DeepSeek Engram: Conditional Memory via Scalable Lookup [pdf]
github.comThis direction is clearly not unique to DeepSeek. Similar ideas have shown up before, like Gemma’s per-layer embeddings, RWKV’s deepembed, and ByteDance’s UltraMem. From an algorithm perspective, using hash-based n-gram lookup is far from ideal. The same fact phrased differently, or in another language, ends up mapping to different keys. Generalization is weak, and duplication and noise are hard to avoid. UltraMem tries to address this with learnable mappings, but that also brings more parameters and a harder-to-tune structure. What DeepSeek seems to be doing is making a system-level trade-off. Instead of chasing a cleaner algorithm, they simplify the computation and move it before inference, using raw input tokens for lookup and running the whole step in CPU memory. The cost is lower algorithmic efficiency; the benefit is zero GPU memory usage, very simple logic, and a preprocessing path that can be fully offloaded to CPUs. Once this runs in CPU memory, the optimization target changes. Parameter efficiency and per-query optimality matter less. Even if the hash mapping is noisy or redundant, the cost is low and it doesn’t touch scarce GPU memory. At the system level, that trade-off can make sense.

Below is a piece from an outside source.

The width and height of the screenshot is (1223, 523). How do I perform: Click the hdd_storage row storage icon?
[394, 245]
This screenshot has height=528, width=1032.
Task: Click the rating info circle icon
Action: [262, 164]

Unlike most improvements to LLMs that modify the architecture or optimizer or something about the model, this paper discusses a novel technique that relies on some external lookup table in the forward pass computation, with the external lookup happening in parallel with some of the compute. It's a really interesting idea with a lot of cool engineering work behind it, but it looks too convoluted without improvements that could justify the complexity.